Items from a data source:
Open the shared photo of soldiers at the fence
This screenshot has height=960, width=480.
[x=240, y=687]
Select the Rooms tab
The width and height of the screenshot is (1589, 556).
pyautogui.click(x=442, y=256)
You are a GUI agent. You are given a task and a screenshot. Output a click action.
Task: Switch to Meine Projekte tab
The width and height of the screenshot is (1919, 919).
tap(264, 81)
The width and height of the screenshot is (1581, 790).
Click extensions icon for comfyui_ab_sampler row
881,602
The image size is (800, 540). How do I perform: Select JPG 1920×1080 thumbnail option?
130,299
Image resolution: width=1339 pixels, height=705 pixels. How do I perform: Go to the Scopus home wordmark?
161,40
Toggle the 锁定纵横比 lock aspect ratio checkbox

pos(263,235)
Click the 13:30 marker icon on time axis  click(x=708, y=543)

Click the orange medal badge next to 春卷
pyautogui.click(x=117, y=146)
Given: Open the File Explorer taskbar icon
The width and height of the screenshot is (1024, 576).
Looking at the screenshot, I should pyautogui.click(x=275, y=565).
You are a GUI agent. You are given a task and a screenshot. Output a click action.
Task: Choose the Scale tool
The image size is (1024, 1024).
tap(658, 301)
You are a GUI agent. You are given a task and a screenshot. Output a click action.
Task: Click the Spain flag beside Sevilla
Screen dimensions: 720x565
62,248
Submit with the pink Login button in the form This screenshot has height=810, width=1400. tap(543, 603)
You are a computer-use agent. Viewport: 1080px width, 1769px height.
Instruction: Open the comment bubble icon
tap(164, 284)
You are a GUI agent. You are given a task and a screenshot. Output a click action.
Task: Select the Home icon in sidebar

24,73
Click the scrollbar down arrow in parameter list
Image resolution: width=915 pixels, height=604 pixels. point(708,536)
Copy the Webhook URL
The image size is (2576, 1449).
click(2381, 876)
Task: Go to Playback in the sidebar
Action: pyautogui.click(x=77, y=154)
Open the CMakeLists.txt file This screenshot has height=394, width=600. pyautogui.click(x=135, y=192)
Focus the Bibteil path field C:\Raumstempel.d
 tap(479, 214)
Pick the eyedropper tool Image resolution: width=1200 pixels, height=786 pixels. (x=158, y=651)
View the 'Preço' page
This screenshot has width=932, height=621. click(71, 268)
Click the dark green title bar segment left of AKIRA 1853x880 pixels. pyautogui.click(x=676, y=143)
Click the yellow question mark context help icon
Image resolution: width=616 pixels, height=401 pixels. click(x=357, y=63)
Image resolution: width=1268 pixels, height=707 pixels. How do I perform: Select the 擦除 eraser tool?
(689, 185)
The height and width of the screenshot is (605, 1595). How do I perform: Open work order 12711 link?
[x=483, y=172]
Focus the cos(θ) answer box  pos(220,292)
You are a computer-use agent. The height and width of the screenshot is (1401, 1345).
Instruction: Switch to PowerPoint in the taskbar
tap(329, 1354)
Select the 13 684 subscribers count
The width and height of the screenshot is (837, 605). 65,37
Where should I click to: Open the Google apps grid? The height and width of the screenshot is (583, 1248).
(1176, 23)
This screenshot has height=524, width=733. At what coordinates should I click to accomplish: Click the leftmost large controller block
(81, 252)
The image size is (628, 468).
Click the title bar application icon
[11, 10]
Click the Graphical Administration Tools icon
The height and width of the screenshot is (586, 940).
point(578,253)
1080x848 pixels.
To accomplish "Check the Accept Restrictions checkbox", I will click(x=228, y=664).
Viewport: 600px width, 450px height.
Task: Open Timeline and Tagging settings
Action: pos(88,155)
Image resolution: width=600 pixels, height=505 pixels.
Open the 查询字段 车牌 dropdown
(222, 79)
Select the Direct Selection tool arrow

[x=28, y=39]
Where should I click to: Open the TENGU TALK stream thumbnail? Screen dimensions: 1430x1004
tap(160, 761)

* _ASSIGNED TASK_:
Report how many lines in these entries contain "computer". Answer with the number only.

* _OUTPUT OF THE TASK_:
2